2. Representation Bit Calibration: Predicting the stability of each hash bit

While the semantic level handles "what to learn," this level handles "how to encode." COLA uses a self-supervised proxy task to quantify bit reliability: robust bits should remain stable under slight input perturbations. Specifically, Gaussian noise is added to feature \(f_i\) to get \(f'_i\), and bit-wise stability labels \(v_{i,k}=\mathbb{I}\{\text{sign}(h_{i,k})=\text{sign}(h'_{i,k})\}\) are generated. A lightweight head \(G_{bit}(\cdot)\) predicts the \(L\)-dimensional bit confidence vector \(w^{bit}\in[0,1]^L\) using binary cross-entropy.

Bit confidence functions in both training and retrieval. During training, a weighted quantization loss is used: \(L_{quant}=\frac{1}{|B|L}\sum_x\sum_k \text{stop\_grad}(w^{bit}_{x,k})\cdot\max(0,1-|h_{x,k}|)\), applying stronger constraints on reliable bits. At retrieval, an Uncertainty-Aware Weighted Hamming Distance (UWHD) is constructed: \(d_{UWHD}(x_q,x_d)=\sum_k w_{q,k}\cdot\frac12(1-b_{q,k}b_{d,k})\), where bits with lower confidence contribute less to the distance.
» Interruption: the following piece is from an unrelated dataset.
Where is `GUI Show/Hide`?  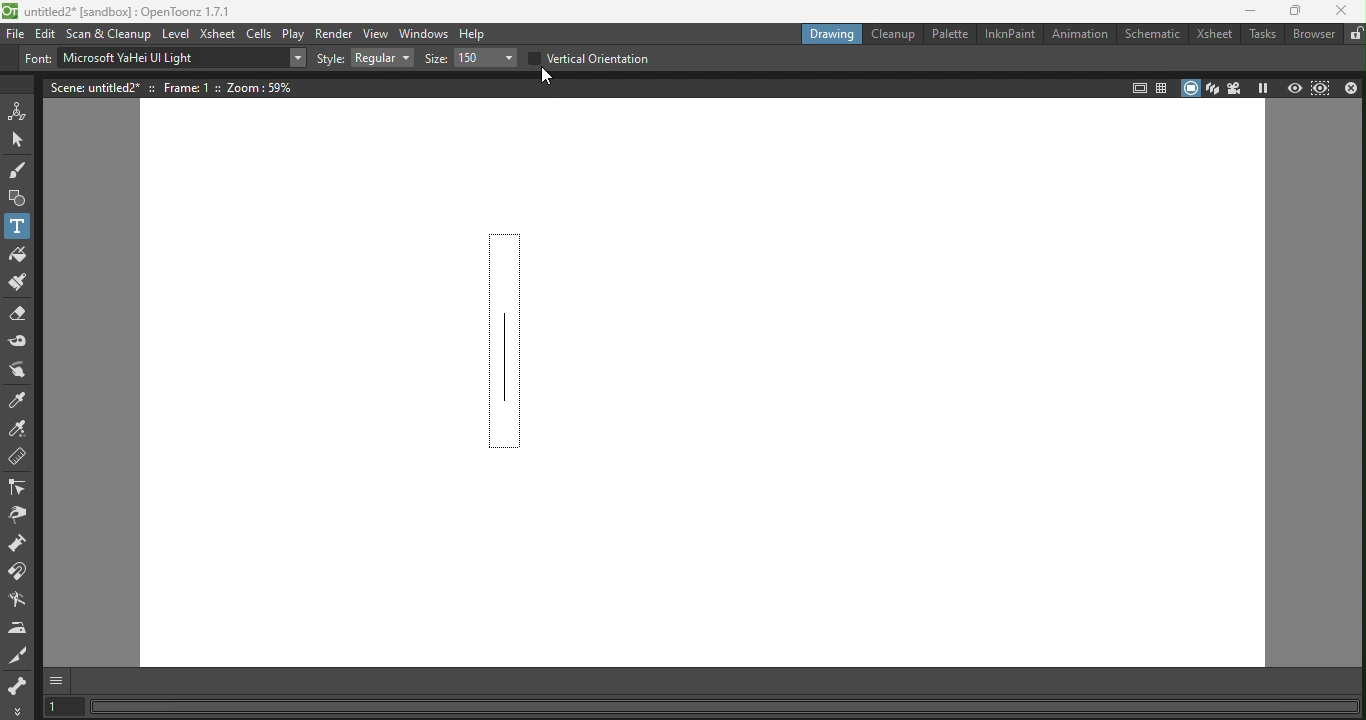 GUI Show/Hide is located at coordinates (58, 680).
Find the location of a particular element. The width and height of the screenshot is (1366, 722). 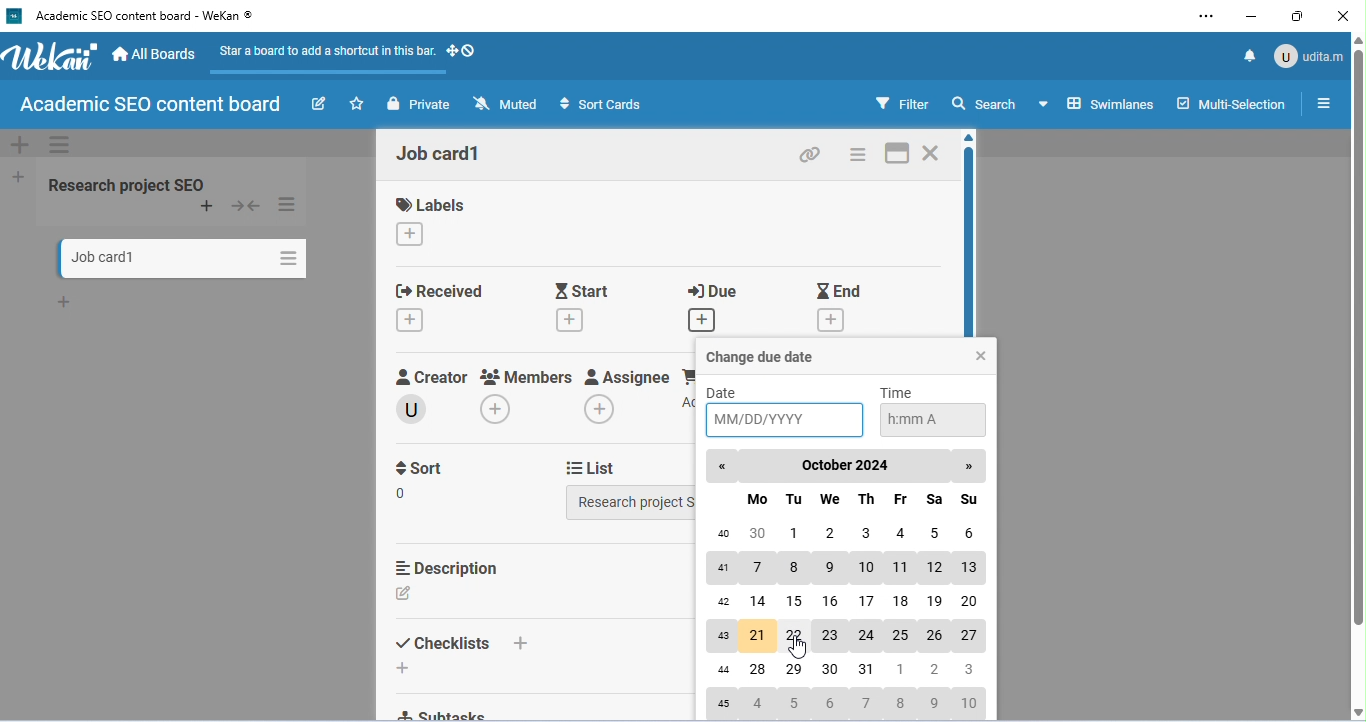

date is located at coordinates (725, 392).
3. Self-regulating Loop: Using uncertainty to schedule multi-objective optimization

COLA uses the aggregated batch-average semantic confidence \(\bar w^{sem}_{B_t}\) and bit confidence \(\bar w^{bit}_{B_t}\) as endogenous control signals to define dynamic weights \(\lambda_{target}\) and \(\lambda_{quant}\). This naturally implements an automatic warm-up: early in training, high uncertainty leads to small \(\lambda\) values, preventing the model from aggressively adapting to noisy target data. As training progresses and uncertainty decreases, target adaptation is gradually scaled up.

Loss & Training¶

The total objective integrates all modules through the self-regulating mechanism:

\[L_{total} = L_{source} + L_{bit\_head} + \lambda_{target}L_{target} + \lambda_{align}L_{align} + \lambda_{quant}L_{quant}.\]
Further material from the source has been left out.